_Materials provided_
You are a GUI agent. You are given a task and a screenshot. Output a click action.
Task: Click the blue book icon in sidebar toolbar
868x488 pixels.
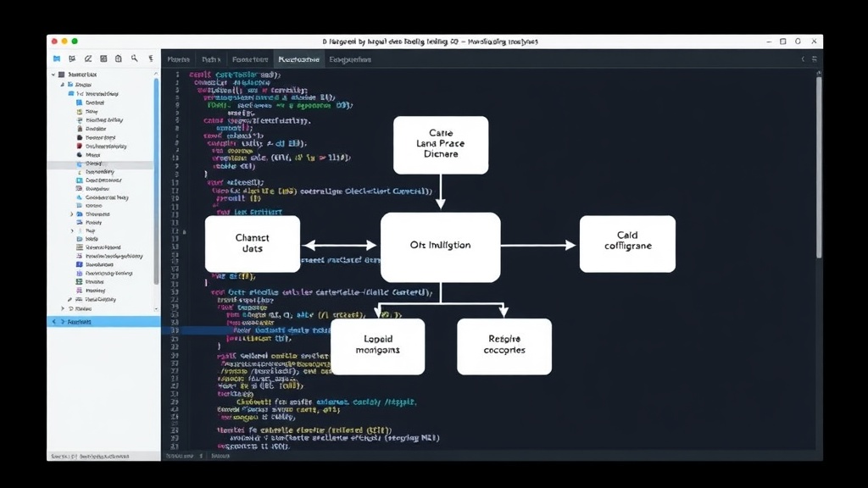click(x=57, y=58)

--

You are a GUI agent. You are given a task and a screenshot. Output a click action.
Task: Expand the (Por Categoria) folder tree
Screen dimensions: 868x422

_Problem to solve_
Above are the records. Print exactly, and only, the lines from the line with "Task: Expand the (Por Categoria) folder tree" to the line with "Screen dimensions: 868x422", both inclusive.

_Result_
Task: Expand the (Por Categoria) folder tree
Screen dimensions: 868x422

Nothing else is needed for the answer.